WORK REQUEST: Please copy out each line of the entries in which "agent" appears.

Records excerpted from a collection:
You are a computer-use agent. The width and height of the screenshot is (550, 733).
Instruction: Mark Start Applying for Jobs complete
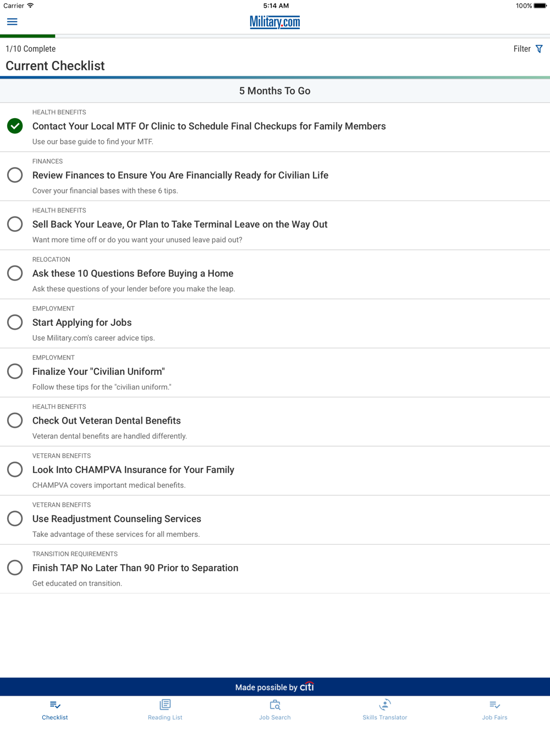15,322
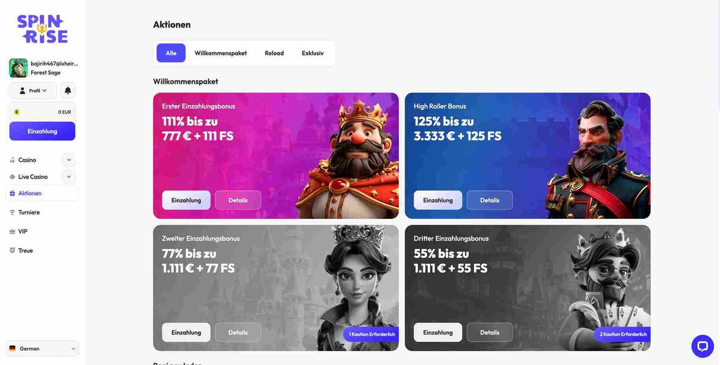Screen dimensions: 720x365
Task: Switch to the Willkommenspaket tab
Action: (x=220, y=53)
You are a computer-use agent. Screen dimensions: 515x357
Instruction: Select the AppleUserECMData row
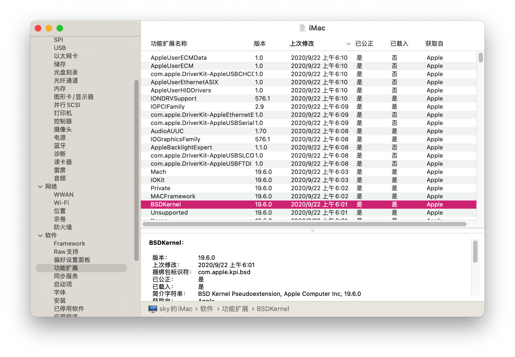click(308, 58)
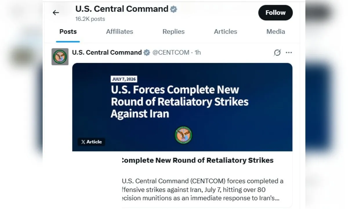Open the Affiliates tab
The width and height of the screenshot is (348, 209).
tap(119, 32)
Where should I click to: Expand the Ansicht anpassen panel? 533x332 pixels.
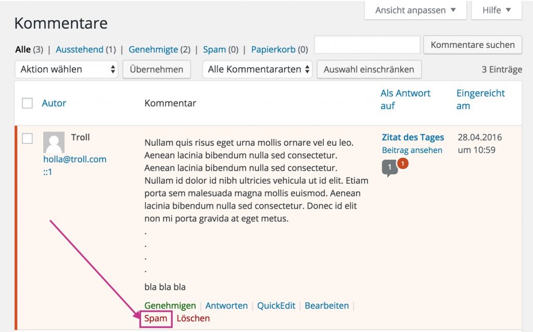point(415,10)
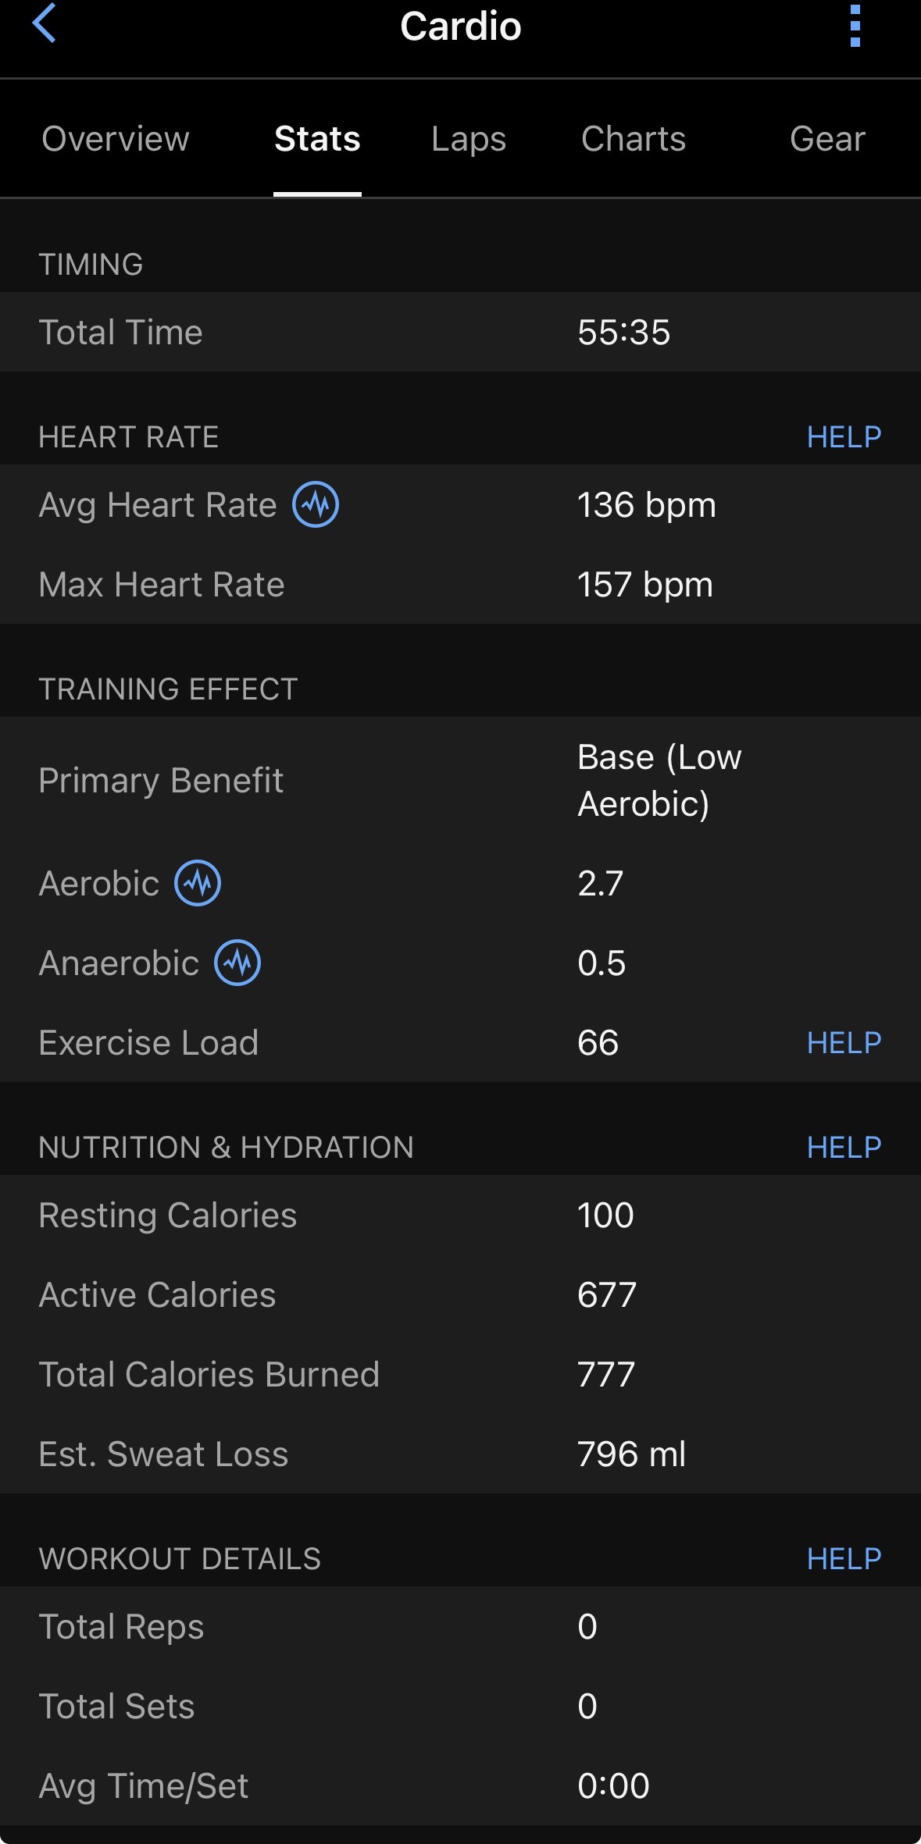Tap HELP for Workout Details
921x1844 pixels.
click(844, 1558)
* * *
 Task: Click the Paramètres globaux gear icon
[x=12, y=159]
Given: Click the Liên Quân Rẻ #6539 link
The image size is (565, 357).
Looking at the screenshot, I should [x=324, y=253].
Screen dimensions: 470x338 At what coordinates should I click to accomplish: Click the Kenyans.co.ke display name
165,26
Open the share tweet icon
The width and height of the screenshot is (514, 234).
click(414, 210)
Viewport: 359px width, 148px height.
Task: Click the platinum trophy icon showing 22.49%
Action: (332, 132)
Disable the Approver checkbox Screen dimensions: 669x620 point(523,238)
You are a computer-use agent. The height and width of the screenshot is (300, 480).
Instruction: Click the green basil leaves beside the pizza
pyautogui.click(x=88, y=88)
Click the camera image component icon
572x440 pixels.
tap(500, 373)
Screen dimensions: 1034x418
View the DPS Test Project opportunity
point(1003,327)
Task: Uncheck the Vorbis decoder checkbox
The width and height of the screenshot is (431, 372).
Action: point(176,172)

RESPONSE TO THE TASK:
You are a computer-use agent. The width and height of the screenshot is (550, 733).
You are a computer-use agent. Screen dimensions: 515x357
You are a computer-use agent. The height and width of the screenshot is (300, 480).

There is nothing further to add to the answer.